Les députés ont voté en 2007 la loi feu Latif Guèye criminalisant le trafic de la drogue. Cette loi plafonne à 20 ans de travaux forcés les peines à l’encontre des trafiquants de drogue, contre 10 auparavant.
Pour le président de l’Ong Jamra, Massamba Diop, «c’est trop léger comme argument».
«Nous sommes surpris simplement parce que ce ne sont pas des narcotrafiquants qui sont en train de tout faire pour abroger cette loi. Ce sont de hauts fonctionnaires de la Justice qui sont derrière cela», a-t-il dit à la Radio futurs médias (Rfm, privée), hier.
«Voilà pourquoi nous sommes scandalisés et nous trouvons cela immoral, inélégant et même amoral d’attendre que Latif ne soit plus de ce monde pour le poignarder dans sa tombe», s’est indigné Massamba Diop.
Le président de Jamra, qui a fait de la lutte contre la drogue son cheval de bataille, a annoncé avoir convoqué «une réunion express du bureau exécutif» de l’Ong.
«Et dans les prochaines heures, nous allons sortir une déclaration. Nous appelons tous les Sénégalais à se tenir debout et à rééditer un 23 juin (manifestations contre le ticket présidentiel) parce que ça ne peut pas passer, ce n’est pas possible», a dit M. Diop. Selon lui, «nous n’avons pas plus chère que notre progéniture».
Réagissant sur la Radio Futurs médias, le président de l’Union des magistrats du Sénégal (Ums) a affirmé que l’application de cette loi pose «problème», avec des engorgements dans les cabinets d’instruction, dans le rôle de la Cour d’assises et dans les prisons.
«Nous avons eu à faire des constats fondés sur la pratique.
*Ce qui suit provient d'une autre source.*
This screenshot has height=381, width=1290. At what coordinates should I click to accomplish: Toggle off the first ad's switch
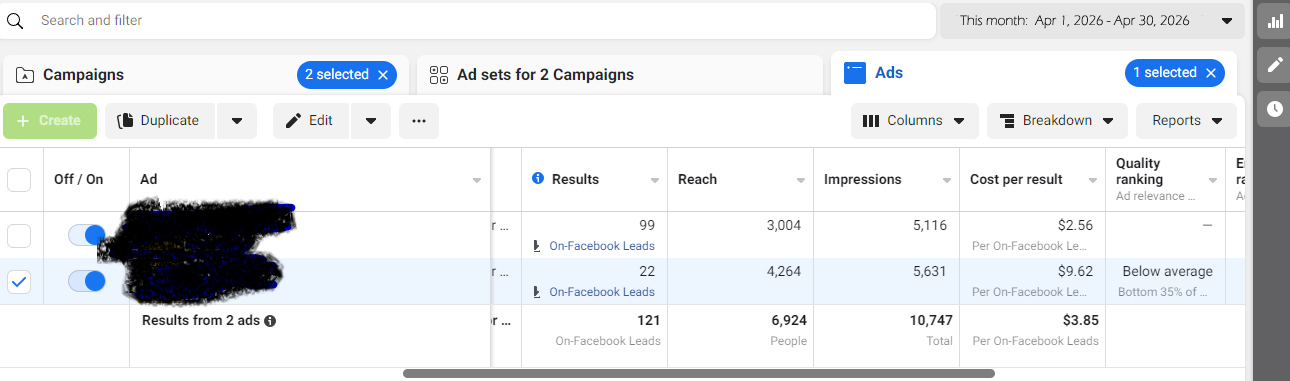pos(86,236)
Nous avons constaté depuis son adoption et son application que cette loi pose problème dans la mesure où l’on constate un engorgement dans les cabinets d’instruction», a dit El Hadj Abdoul Aziz Seck.
«Certaines infractions ayant été criminalisées, la saisine du juge d’instruction est devenue obligatoire (…) Les juges d’instruction sont de plus en plus saisis pour ces affaires-là», a-t-il expliqué.
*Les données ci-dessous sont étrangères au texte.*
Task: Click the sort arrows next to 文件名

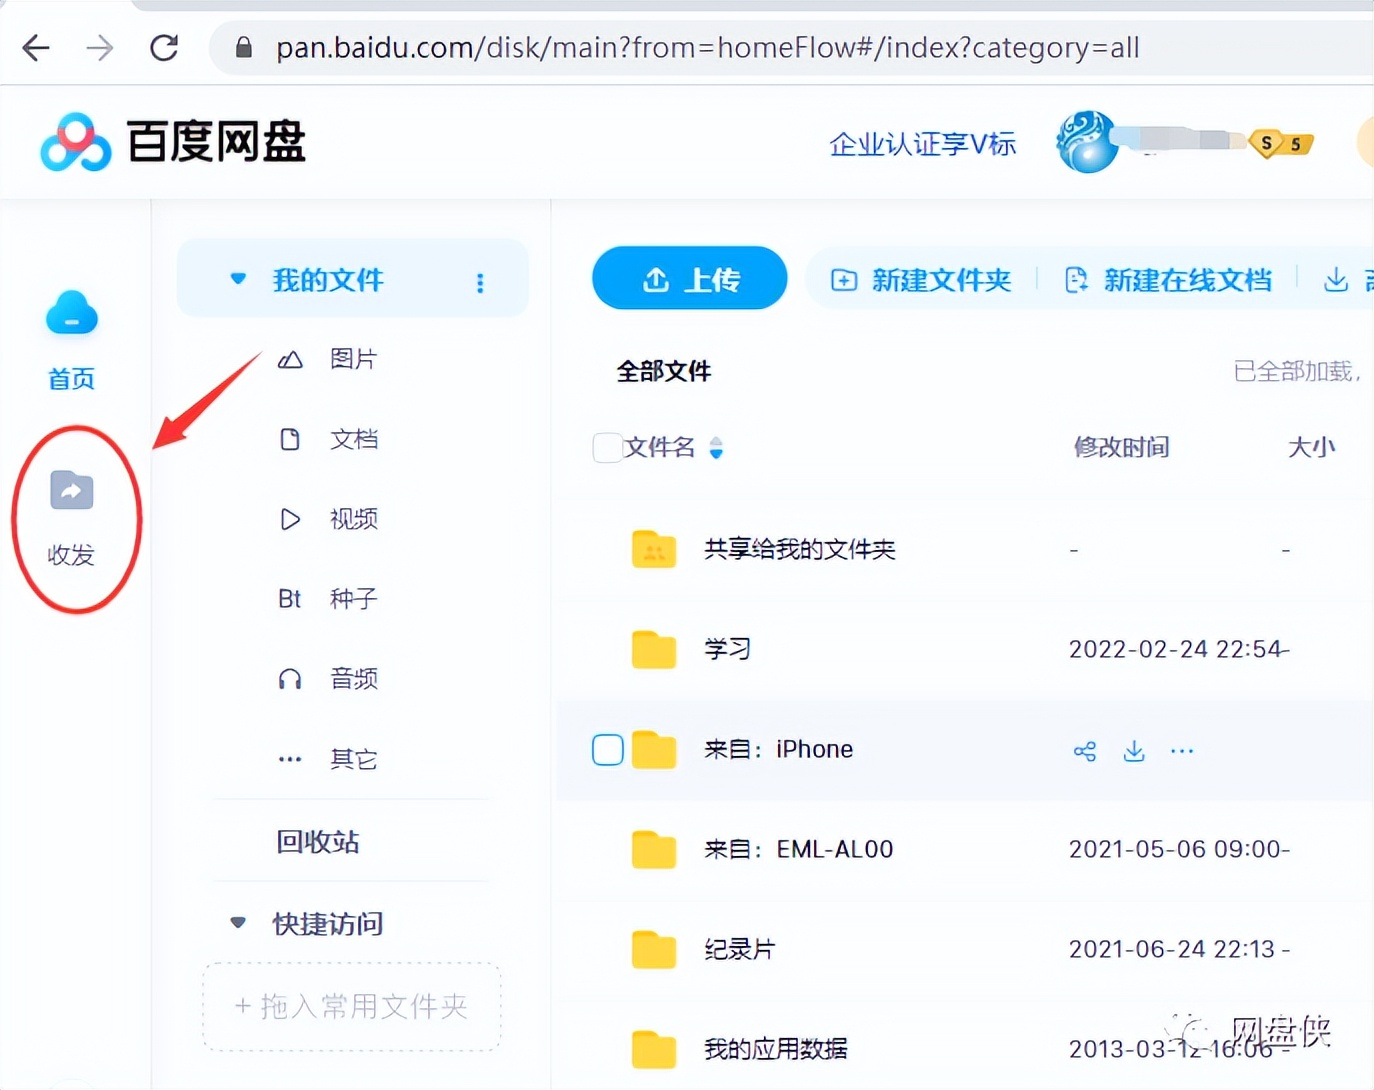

Selon M. Seck, «un deuxième constat est lié à la surcharge du rôle de la Cour d’assises parce que ces personnes devant être jugées pour des faits qualifiés de crimes sont passibles donc de la Cour d’assises (…) Cela aboutit à engorger davantage le rôle de cette Cour d’assises».
Le président de l’Ums a relevé un troisième constat lié à l’engorgement des prisons car, a-t-il dit, «il y a beaucoup de gens qui attendent d’être jugés».